▶ [PROMPT] The expected answer is the full listing, repeated exactly and free of images.

▶ [EXTRACTED RECORDS]
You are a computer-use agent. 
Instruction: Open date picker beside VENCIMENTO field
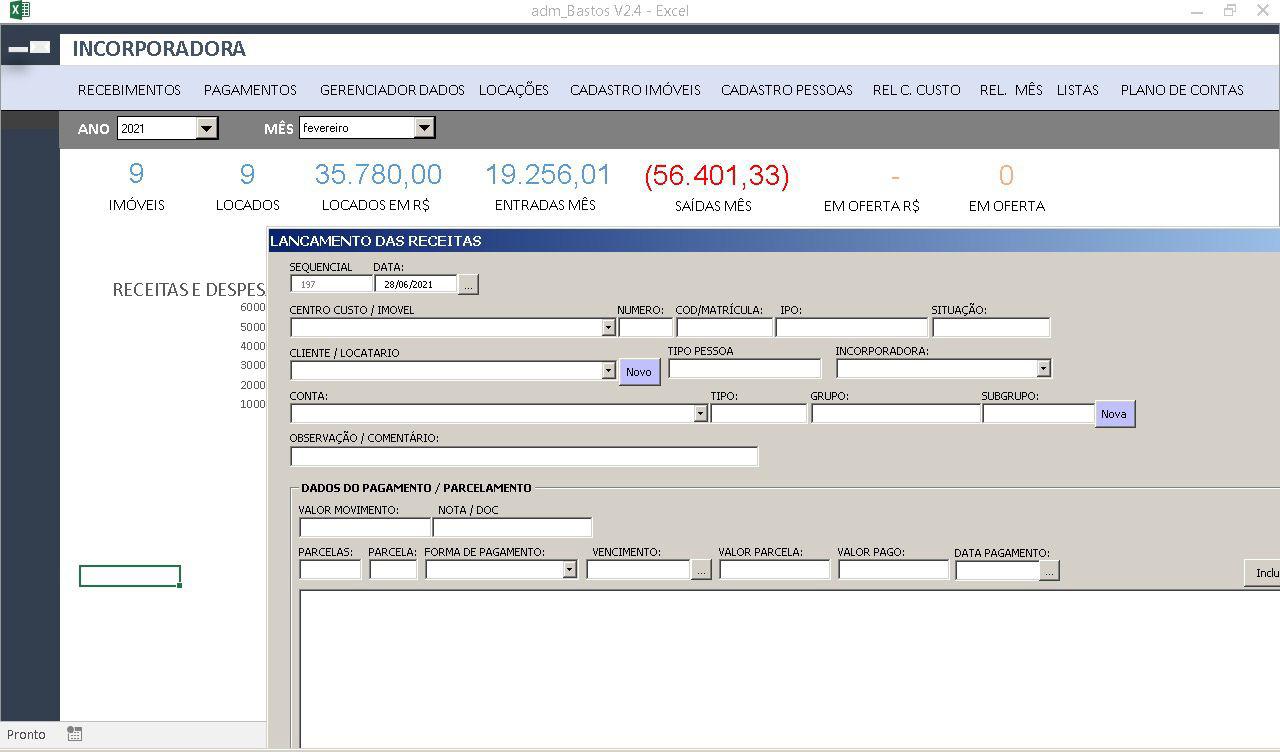pos(701,570)
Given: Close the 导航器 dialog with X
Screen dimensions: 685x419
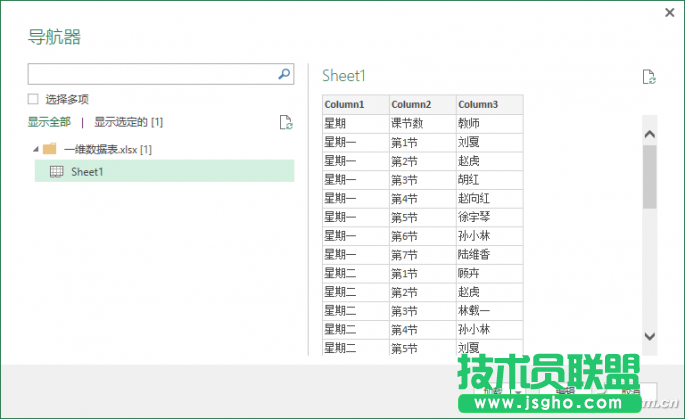Looking at the screenshot, I should 669,12.
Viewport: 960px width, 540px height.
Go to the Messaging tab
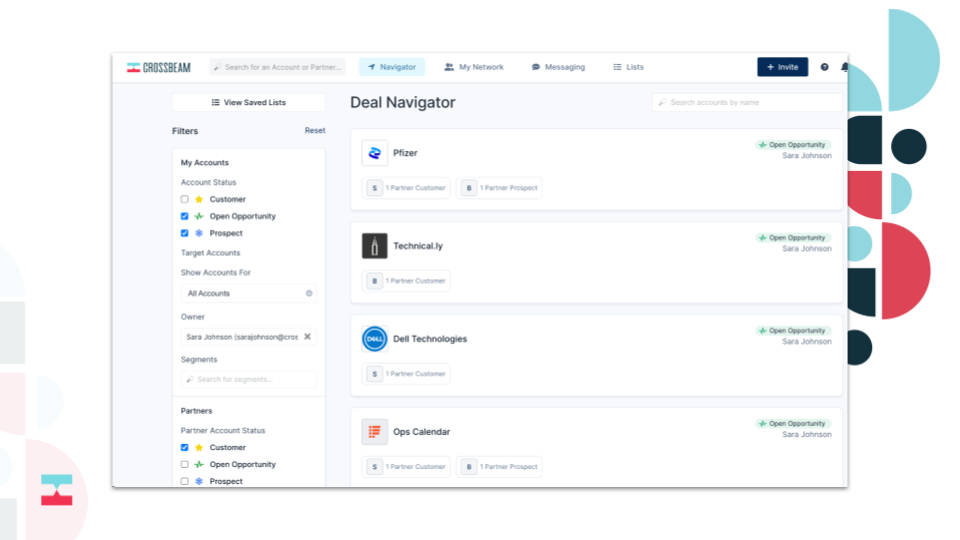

▶ [OUTPUT OF THE TASK]
You are a computer-use agent. 
Instruction: Open date picker beside VENCIMENTO field
pos(701,570)
Given: Close the 导航器 dialog with X
Screen dimensions: 685x419
Looking at the screenshot, I should 669,12.
Viewport: 960px width, 540px height.
Go to the Messaging tab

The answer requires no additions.